Сохранилась исходная ситуация: герой, по виду счастливо начавший желанную для него и обычную для людей его круга светскую жизнь, разочарован в ней. Изменилась мотивировка: она стала понятной, психологически более естественной, даже более правдоподобной. Новая мотивировка не отменяет не только содержания конфликта героя со светом, но и его остроты.
Пушкин рисует образ героя так, как природа создает человека: с запасом сил, с большими потенциальными возможностями, которые – все – реализоваться не могут, непредсказуемо, какие именно реализуются. Конечный результат зависит от выбора промежуточных решений. Данные на выбор, детали получают возможность переакцентировки своего значения; так открывается возможность существенной корректировки первоначального замысла.
Не все изменения предстали органичными. Когда по первому счету светская жизнь героя (и с упоением, и с пресыщенностью) укладывалась в основном в 1819 год, вполне котировалось одно из главных его умений: «Он по-французски совершенно / Мог изъясняться и писал». По новому счету светская жизнь Онегина началась в 1812 году (1820 – 8); то, чем мог блеснуть герой, оказывалось не ко времени. Тут уж история объявила: я – реальность, а не виртуальность. Как Пушкин выходил из этого весьма затруднительного положения, нам еще предстоит наблюдать.
Самый броский из многочисленных парадоксов «Евгения Онегина» состоит в том, что герой одолел кризис, как только… победил свой кризис Пушкин. Пример автора стал для его приятеля заразительным.
4
Да, изменения, которые вносятся в изображение героя, носят отнюдь не частный, но глубоко содержательный характер. Произведение вначале имело психологическую опору. Но включение в число изображаемых автора с его датируемой биографией вынудило и ориентацию на историческое время, а оно стремительно нарастило свое значение. Поэт еще только развертывал повествование четвертой главы, когда достоверно узнал о существовании революционного тайного общества. Он дописывал последние строфы этой главы, когда пришла весть о трагедии на Сенатской площади.

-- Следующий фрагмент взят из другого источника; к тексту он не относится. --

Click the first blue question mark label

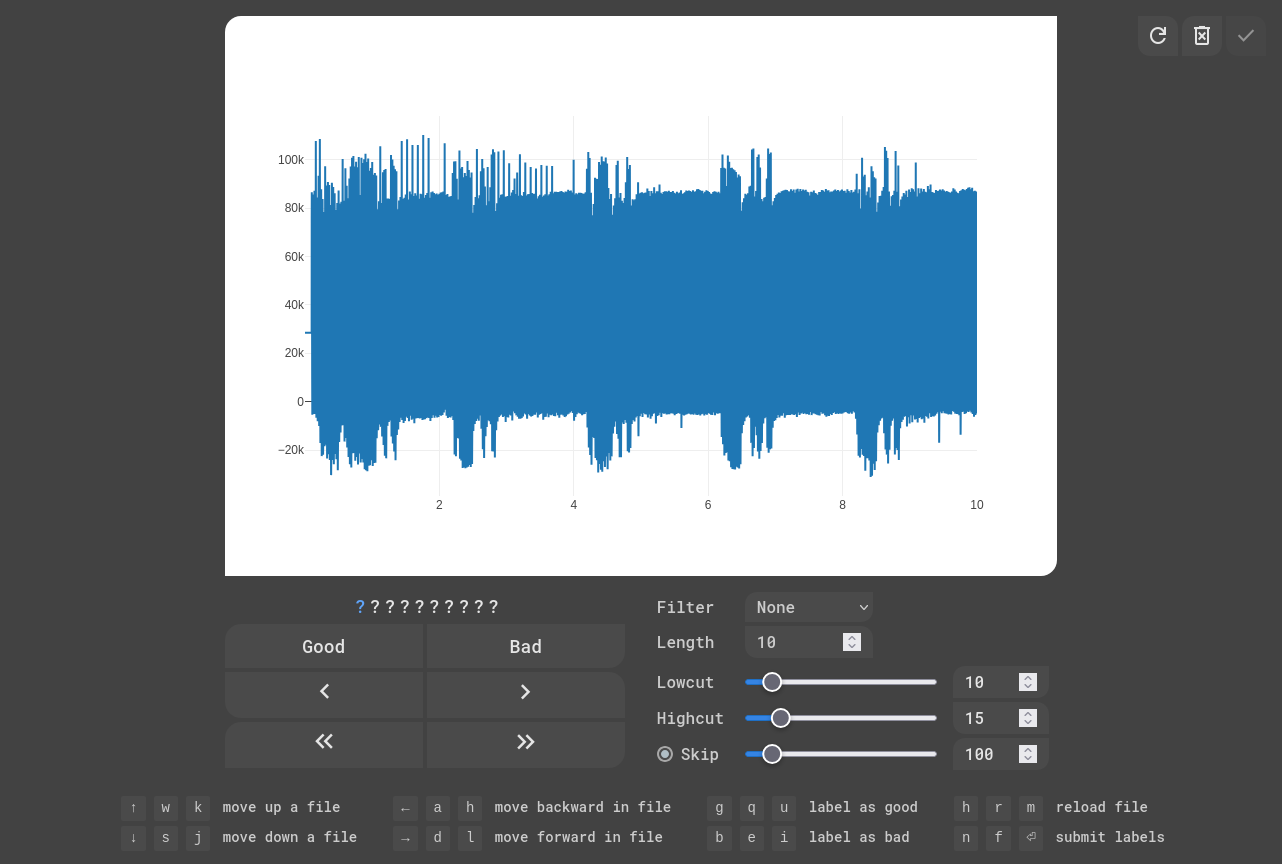[360, 607]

Пушкин указал путь Лермонтову и первым попробовал нарисовать героя этого времени. Тут не было предвзятости, заранее принятого решения; с возможностями героя еще предстояло определиться. И было неясно, что позволят общественные обстоятельства.
Два ракурса, психологический и общественный, поэт сумел объединить; наш, аналитический подход вынуждает единую в сущности задачу расчленить надвое. Тут трудно сохранить хронологическую последовательность эпизодов, но при многократном обращении к роману накладка и неизбежна, и невелика.
В четвертой главе ритмично повторяется прием, опробованный в главе первой: описывается один взятый на выбор день, но сюда помещается то, что позволяет судить о вседневных занятиях героя. И настроение этого дня надо понимать как устойчивое состояние.